--- begin ---

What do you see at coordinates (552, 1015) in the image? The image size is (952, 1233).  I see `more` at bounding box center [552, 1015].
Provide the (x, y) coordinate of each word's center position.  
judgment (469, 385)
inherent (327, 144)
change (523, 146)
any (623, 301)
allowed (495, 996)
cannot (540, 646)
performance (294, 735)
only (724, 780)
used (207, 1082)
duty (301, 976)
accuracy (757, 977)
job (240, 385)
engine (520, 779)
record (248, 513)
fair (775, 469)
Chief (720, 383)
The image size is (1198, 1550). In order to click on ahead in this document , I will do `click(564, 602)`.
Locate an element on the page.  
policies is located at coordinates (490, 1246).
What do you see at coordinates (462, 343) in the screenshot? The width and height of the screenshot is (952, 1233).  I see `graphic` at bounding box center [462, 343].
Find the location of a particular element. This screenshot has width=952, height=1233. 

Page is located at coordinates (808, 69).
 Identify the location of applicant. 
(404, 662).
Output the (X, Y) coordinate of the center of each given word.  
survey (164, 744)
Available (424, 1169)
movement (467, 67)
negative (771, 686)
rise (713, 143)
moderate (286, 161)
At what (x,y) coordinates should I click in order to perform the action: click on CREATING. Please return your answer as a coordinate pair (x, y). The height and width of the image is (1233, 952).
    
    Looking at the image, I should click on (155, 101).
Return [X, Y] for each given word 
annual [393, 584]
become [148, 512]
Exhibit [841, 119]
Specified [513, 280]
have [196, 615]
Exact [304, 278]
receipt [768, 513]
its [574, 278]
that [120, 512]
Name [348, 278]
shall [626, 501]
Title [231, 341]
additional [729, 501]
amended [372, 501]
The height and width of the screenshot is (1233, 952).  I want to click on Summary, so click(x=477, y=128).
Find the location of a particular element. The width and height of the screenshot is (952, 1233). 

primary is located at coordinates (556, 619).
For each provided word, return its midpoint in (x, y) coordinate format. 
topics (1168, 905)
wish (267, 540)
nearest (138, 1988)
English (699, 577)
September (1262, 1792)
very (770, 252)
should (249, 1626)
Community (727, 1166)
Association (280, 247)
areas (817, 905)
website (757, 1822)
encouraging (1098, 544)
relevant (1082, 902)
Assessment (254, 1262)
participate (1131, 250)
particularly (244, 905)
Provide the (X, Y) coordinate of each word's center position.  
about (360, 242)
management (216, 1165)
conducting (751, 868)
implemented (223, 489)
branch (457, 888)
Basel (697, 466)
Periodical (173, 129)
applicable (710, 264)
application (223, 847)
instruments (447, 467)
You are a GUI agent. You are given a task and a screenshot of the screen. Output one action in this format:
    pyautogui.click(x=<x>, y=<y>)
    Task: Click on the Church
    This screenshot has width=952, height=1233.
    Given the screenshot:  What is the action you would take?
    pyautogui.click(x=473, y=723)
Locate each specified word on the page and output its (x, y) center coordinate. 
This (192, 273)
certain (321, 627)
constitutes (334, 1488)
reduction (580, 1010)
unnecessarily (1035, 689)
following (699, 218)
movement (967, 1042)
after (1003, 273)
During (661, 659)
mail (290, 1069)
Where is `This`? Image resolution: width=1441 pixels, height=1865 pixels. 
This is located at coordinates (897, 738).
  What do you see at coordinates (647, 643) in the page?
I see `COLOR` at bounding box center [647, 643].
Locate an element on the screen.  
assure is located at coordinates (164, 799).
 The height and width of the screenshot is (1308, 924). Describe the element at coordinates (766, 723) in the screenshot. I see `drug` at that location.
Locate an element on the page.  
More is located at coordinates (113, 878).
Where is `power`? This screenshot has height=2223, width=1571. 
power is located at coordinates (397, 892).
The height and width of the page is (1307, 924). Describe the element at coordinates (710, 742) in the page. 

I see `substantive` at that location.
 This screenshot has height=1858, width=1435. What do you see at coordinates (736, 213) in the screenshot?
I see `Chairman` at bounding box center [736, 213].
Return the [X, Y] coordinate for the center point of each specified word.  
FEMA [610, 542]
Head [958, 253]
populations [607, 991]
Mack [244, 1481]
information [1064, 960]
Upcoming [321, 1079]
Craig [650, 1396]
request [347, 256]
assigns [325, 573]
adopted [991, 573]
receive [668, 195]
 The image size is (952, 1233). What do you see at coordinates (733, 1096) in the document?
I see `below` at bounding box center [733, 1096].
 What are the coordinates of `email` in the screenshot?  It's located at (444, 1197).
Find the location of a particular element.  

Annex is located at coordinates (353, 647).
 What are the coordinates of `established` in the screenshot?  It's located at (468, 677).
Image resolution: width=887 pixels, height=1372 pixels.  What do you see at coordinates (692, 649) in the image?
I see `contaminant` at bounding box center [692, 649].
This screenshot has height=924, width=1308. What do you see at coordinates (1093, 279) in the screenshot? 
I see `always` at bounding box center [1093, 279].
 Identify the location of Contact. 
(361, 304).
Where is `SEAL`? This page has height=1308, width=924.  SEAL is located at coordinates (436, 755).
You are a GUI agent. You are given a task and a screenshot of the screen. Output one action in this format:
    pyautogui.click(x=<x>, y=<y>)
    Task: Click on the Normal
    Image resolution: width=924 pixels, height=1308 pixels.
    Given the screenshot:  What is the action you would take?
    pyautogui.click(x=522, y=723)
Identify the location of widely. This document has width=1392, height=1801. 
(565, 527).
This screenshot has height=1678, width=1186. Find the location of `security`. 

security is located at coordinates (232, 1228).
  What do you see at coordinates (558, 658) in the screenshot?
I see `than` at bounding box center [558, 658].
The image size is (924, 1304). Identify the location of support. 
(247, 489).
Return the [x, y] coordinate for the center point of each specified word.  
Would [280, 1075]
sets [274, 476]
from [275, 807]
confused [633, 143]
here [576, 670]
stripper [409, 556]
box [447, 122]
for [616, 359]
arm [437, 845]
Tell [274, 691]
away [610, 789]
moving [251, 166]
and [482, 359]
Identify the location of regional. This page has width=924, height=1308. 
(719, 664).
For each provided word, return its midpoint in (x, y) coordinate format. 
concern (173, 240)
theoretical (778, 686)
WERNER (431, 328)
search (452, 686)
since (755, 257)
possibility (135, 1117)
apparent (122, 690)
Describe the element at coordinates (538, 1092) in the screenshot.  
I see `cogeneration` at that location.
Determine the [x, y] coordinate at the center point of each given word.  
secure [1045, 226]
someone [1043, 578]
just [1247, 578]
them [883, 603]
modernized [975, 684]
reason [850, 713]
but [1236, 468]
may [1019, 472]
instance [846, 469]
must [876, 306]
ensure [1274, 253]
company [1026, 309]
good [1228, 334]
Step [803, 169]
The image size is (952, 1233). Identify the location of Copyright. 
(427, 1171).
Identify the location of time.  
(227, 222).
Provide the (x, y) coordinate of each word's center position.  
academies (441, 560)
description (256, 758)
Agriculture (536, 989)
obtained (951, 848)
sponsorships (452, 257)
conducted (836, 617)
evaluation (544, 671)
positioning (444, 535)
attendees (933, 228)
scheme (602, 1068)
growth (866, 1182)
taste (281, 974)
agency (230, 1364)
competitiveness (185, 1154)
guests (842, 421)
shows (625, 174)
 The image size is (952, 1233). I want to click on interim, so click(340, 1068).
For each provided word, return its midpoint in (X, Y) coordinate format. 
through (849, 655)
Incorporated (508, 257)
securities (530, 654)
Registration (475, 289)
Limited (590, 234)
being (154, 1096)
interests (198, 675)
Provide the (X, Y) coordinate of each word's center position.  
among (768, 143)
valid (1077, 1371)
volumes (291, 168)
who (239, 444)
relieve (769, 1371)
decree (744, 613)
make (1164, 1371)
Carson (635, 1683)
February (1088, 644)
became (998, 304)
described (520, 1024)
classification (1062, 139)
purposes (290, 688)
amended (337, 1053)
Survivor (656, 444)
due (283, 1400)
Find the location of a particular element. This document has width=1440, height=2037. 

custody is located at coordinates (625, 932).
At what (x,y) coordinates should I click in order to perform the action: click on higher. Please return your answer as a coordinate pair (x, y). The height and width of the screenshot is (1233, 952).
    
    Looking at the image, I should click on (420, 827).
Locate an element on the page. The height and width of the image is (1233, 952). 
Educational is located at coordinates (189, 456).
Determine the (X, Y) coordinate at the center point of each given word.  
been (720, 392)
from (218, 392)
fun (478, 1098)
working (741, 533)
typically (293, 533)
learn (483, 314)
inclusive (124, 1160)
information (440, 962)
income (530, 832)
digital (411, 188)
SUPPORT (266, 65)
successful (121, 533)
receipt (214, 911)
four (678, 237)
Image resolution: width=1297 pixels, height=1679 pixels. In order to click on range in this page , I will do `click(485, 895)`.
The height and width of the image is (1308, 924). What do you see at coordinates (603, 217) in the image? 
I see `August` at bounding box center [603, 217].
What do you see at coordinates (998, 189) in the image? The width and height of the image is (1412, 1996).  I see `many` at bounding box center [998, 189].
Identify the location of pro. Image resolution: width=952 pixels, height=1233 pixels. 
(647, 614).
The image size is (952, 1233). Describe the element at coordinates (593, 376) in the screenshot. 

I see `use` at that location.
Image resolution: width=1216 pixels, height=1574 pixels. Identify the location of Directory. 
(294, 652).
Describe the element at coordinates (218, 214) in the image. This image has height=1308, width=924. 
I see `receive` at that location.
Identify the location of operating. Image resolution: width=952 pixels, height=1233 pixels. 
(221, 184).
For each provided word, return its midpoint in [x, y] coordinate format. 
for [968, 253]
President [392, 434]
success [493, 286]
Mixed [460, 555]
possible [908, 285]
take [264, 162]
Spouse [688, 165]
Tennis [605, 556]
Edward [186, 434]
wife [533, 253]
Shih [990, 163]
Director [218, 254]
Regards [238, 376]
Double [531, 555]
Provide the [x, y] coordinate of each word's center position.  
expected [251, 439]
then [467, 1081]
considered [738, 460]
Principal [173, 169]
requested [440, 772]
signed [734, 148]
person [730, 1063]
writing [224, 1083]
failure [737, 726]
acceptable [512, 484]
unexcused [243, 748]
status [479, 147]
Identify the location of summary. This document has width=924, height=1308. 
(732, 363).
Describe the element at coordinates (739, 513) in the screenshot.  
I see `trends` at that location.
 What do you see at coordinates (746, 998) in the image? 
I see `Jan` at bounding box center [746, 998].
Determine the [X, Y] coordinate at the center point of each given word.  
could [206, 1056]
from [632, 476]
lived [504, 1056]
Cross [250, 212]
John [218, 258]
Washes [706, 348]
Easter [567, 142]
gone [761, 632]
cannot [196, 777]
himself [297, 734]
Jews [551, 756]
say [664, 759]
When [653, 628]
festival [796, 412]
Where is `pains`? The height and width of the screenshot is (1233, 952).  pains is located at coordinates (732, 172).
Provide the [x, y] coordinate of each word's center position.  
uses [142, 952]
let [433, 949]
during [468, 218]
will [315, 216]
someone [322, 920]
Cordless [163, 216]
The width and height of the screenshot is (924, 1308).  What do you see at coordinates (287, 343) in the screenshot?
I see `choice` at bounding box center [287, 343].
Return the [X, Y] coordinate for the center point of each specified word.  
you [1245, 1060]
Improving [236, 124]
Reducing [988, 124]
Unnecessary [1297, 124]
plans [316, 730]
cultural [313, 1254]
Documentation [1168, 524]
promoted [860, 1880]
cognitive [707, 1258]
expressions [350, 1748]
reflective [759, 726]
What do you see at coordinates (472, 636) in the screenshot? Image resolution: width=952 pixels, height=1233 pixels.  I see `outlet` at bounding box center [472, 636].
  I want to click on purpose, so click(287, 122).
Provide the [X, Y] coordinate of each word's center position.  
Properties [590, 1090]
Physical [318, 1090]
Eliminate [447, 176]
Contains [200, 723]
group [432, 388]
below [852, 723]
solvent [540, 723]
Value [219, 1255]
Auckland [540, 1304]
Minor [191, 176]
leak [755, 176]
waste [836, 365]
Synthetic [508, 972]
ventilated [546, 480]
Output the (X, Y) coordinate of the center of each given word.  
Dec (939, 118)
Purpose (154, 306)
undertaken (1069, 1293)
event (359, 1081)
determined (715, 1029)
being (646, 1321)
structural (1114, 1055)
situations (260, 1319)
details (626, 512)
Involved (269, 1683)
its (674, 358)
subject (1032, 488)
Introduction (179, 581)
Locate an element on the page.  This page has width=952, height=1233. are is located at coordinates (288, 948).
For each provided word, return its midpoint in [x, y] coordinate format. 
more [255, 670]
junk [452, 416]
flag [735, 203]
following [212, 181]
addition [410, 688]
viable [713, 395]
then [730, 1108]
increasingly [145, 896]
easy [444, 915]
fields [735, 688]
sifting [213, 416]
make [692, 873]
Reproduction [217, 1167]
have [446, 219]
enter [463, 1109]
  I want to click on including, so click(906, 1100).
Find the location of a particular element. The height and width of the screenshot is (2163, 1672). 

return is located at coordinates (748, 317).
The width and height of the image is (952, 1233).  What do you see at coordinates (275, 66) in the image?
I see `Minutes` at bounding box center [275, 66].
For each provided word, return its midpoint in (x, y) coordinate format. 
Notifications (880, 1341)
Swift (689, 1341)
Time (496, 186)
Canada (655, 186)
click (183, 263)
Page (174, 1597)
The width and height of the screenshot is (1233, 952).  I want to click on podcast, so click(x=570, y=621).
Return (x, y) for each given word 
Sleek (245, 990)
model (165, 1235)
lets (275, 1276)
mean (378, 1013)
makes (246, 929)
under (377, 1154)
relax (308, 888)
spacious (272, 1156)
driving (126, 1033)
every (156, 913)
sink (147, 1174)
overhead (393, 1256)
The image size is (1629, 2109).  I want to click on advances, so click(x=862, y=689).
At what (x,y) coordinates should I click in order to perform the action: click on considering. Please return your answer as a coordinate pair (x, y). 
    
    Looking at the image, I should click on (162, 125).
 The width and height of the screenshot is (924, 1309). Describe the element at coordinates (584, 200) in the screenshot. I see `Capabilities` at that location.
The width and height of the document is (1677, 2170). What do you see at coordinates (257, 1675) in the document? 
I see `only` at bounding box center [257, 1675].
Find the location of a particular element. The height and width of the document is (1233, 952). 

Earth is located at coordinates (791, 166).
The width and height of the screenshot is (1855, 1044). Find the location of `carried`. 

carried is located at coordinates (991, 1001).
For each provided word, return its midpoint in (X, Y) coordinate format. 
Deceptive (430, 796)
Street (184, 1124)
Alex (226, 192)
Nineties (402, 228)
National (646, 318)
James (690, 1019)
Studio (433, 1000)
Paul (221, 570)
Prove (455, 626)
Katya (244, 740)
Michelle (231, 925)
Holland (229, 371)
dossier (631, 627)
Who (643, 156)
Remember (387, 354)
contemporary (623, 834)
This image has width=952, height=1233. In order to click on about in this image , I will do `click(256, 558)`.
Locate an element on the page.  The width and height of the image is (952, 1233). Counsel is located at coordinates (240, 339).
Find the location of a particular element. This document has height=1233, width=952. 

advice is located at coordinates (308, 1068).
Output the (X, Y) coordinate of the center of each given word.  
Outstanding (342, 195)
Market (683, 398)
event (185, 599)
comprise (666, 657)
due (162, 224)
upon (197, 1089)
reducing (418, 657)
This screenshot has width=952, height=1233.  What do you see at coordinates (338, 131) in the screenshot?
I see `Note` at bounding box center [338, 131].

--- end ---

**What you have to do**
Rewrite everything from the first of the rows down to and including the line containing "that [120, 512]" as a numbered list, leaving out any blank lines.

**Reply to the task**
1. What do you see at coordinates (552, 1015) in the image? The image size is (952, 1233).  I see `more` at bounding box center [552, 1015].
2. Provide the (x, y) coordinate of each word's center position.  
3. judgment (469, 385)
4. inherent (327, 144)
5. change (523, 146)
6. any (623, 301)
7. allowed (495, 996)
8. cannot (540, 646)
9. performance (294, 735)
10. only (724, 780)
11. used (207, 1082)
12. duty (301, 976)
13. accuracy (757, 977)
14. job (240, 385)
15. engine (520, 779)
16. record (248, 513)
17. fair (775, 469)
18. Chief (720, 383)
19. The image size is (1198, 1550). In order to click on ahead in this document , I will do `click(564, 602)`.
20. Locate an element on the page.  
21. policies is located at coordinates (490, 1246).
22. What do you see at coordinates (462, 343) in the screenshot? The width and height of the screenshot is (952, 1233).  I see `graphic` at bounding box center [462, 343].
23. Find the location of a particular element. This screenshot has width=952, height=1233. 
24. Page is located at coordinates (808, 69).
25.  Identify the location of applicant. 
26. (404, 662).
27. Output the (X, Y) coordinate of the center of each given word.  
28. survey (164, 744)
29. Available (424, 1169)
30. movement (467, 67)
31. negative (771, 686)
32. rise (713, 143)
33. moderate (286, 161)
34. At what (x,y) coordinates should I click in order to perform the action: click on CREATING. Please return your answer as a coordinate pair (x, y). The height and width of the image is (1233, 952).
35.     Looking at the image, I should click on (155, 101).
36. Return [X, Y] for each given word 
37. annual [393, 584]
38. become [148, 512]
39. Exhibit [841, 119]
40. Specified [513, 280]
41. have [196, 615]
42. Exact [304, 278]
43. receipt [768, 513]
44. its [574, 278]
45. that [120, 512]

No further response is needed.